Dua anaknya yang masih SMP dan SD terpaksa putus sekolah karena sering dibully atau dirundung teman sekolahnya.
Kabar terakhir, sebulan setelah divonis pidana penjara selama 1 tahun oleh Pengadilan Tipikor Denpasar yang diketuai Engeliky Handajani Day pada 19 September lalu, Kardita sakit keras.
“Pak Kardita muntah darah di Rutan Singaraja. Setelah muntah darah dibawa ke rumah sakit beliau mengembuskan napas terakhir, meninggal dunia pada 19 Oktober lalu,” tutur Edy Hartaka, mantan pengacara Kardita kemarin.

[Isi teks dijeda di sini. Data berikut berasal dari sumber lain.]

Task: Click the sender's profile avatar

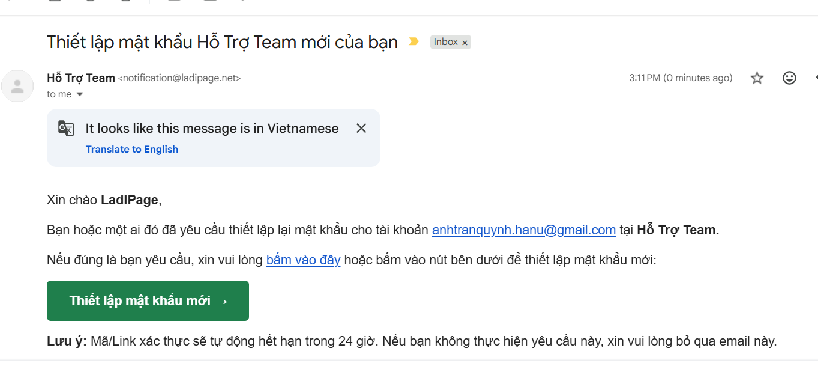Action: [17, 86]

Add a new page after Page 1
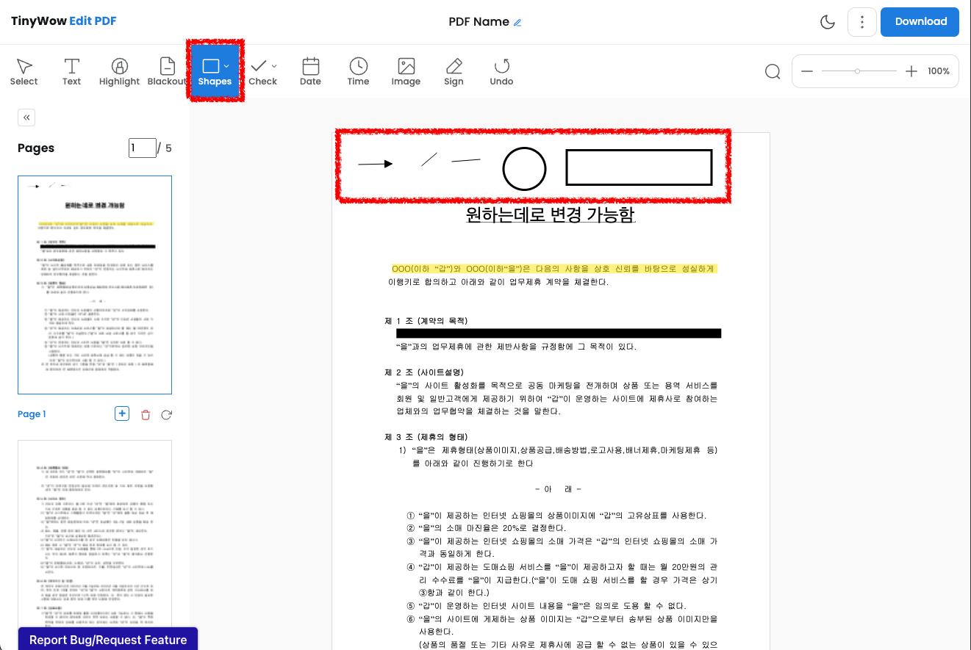122,414

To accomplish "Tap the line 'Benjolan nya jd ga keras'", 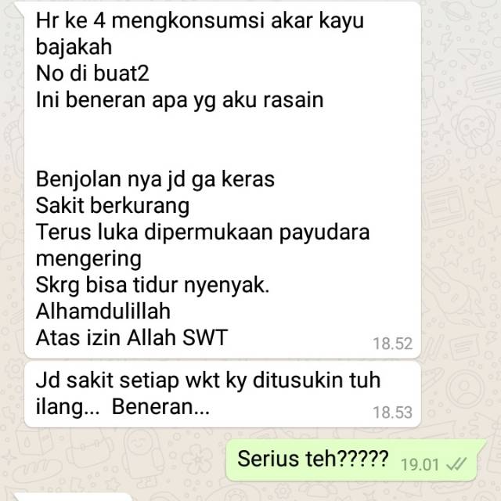I will pyautogui.click(x=155, y=179).
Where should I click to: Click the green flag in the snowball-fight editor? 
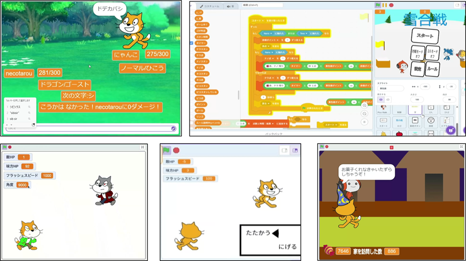[x=378, y=5]
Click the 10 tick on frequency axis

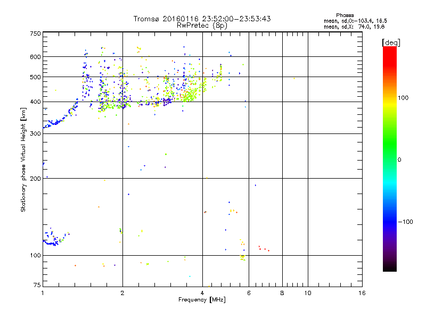tap(307, 293)
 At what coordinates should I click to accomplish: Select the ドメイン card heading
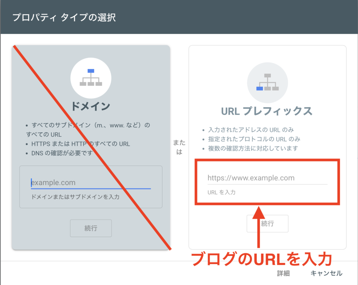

Edy sendiri terkejut mendapat kabar meninggalnya Kardita. Menurut Edy, mendiang sudah mengeluh sakit saat menjalani persidangan.
Mendiang sempat mengajukan izin berobat pada majelis hakim, namun hakim meminta dilakukan setelah vonis sekalian karena jarak Denpasar – Singaraja yang cukup jauh.

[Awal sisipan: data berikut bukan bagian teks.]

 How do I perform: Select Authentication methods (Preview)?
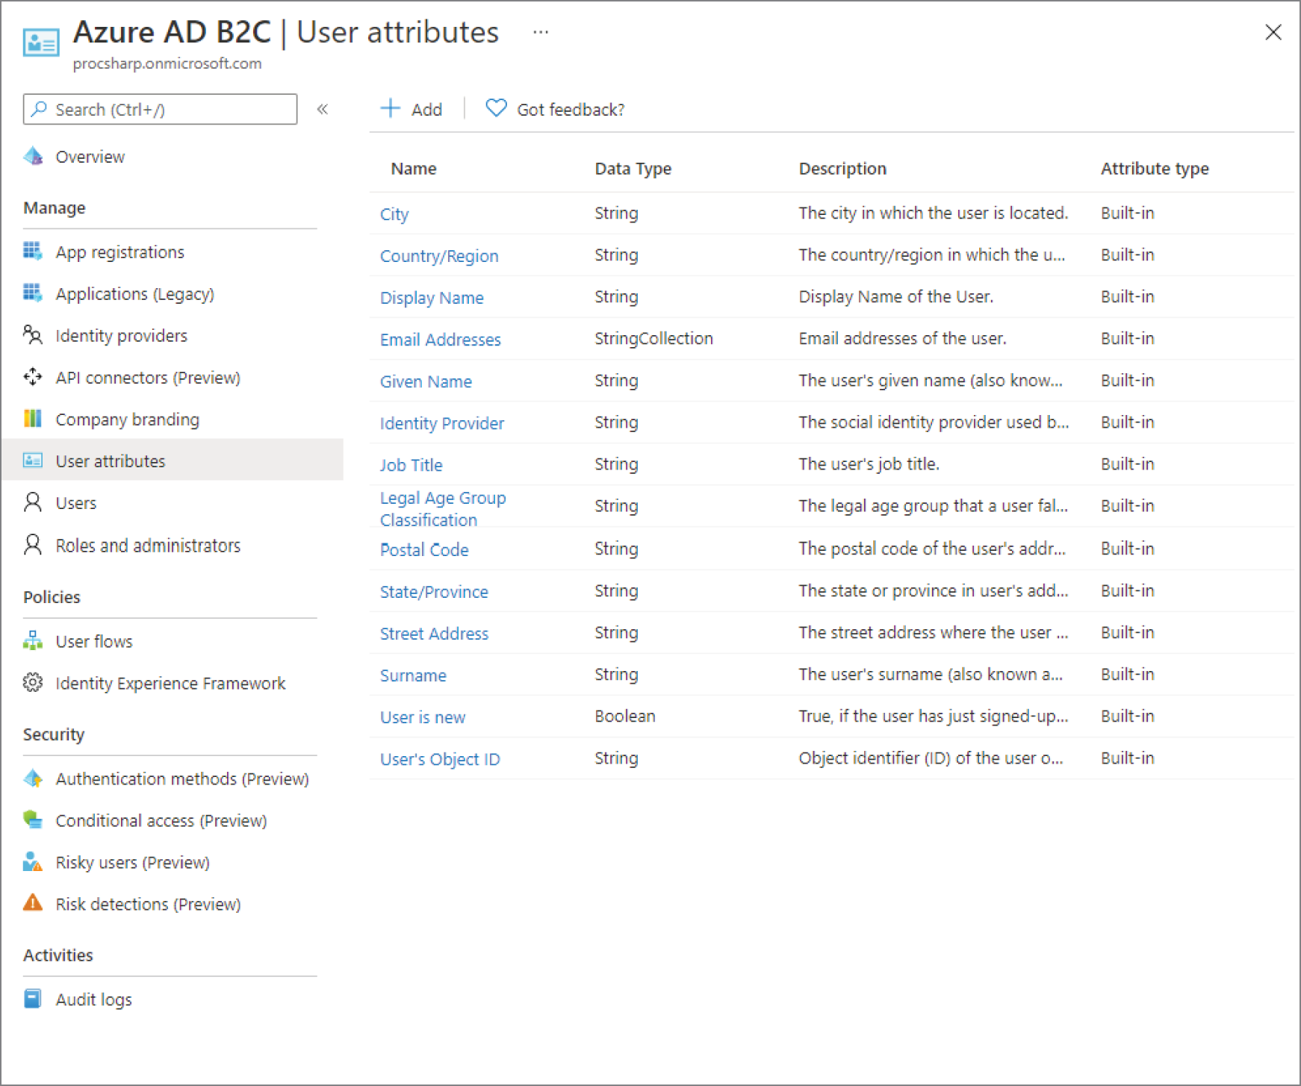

“Saya yang kasihan itu anak-anaknya tidak mau sekolah karena dibully teman-temannya. Padahal, bapaknya sejatinya tidak bersalah,” tegas Edy.

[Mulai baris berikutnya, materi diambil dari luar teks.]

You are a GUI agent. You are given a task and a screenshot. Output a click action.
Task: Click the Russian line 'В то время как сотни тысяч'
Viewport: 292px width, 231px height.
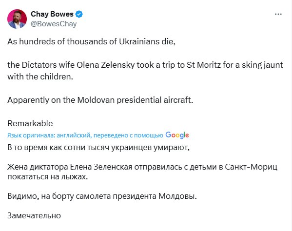click(98, 148)
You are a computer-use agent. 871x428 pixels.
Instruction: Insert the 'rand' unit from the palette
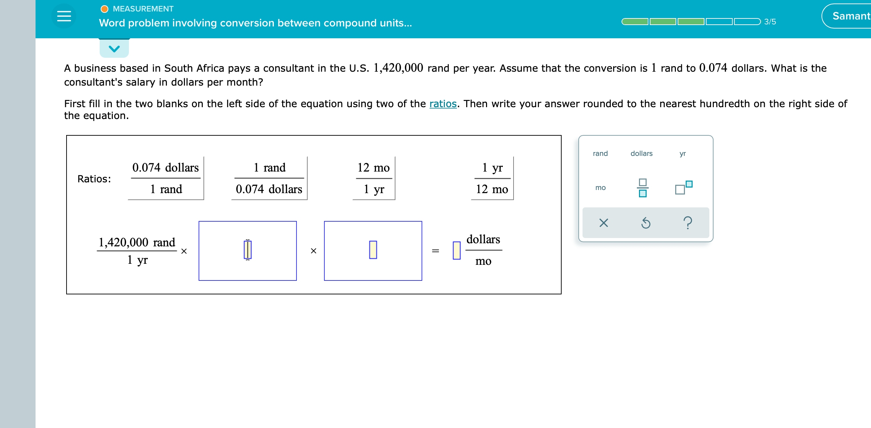600,153
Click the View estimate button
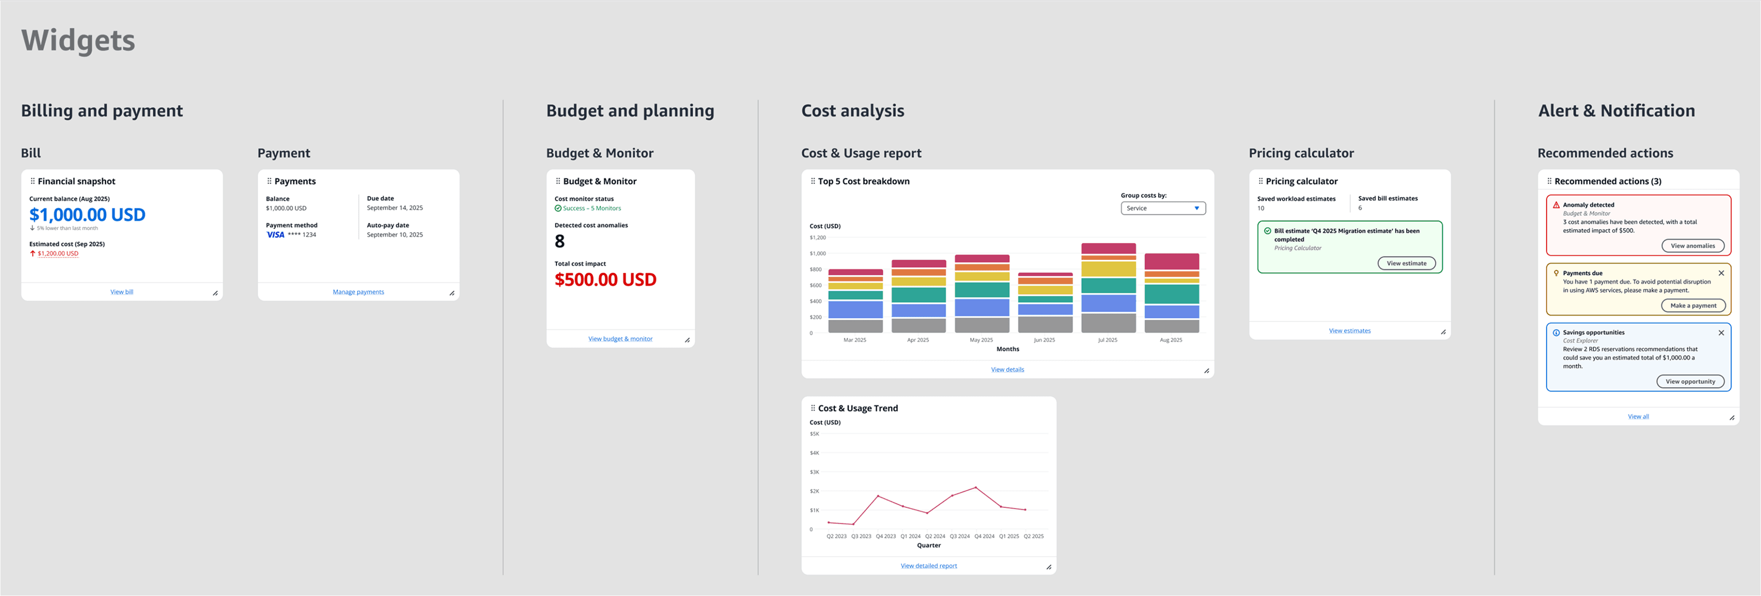Image resolution: width=1761 pixels, height=596 pixels. point(1406,263)
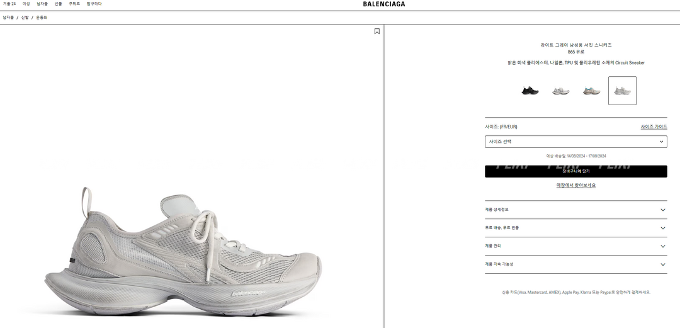The height and width of the screenshot is (328, 680).
Task: Open the 남자들 top menu item
Action: tap(42, 4)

Sementara itu, dalam amar putusan majelis hakim menyatakan, bahwa Kardita yang menjadi Ketua Kelompok Tani Ternak Sari Biji di Banjar Dinas Penulisan, Desa Tunjung,
Kecamatan Kubutambahan, Kabupaten Buleleng ini telah terbukti secara sah dan meyakinkan bersalah melakukan tidak pidana korupsi sebagaimana dakwaan subsidair.
Selain pidana badan selama 1 tahun, Kardita juga dihukum pidana denda Rp 50 juta, subsidair tiga bulan kurungan. Kardita juga dibebankan membayar yang pengganti kerugian negara sebesar Rp 95 juta.
Hakim menegaskan, jika terdakwa tidak membayar uang pengganti paling lama satu bulan sesudah putusan memperoleh kekuatan hukum tetap, maka harta bendanya dapat disita dan dilelang.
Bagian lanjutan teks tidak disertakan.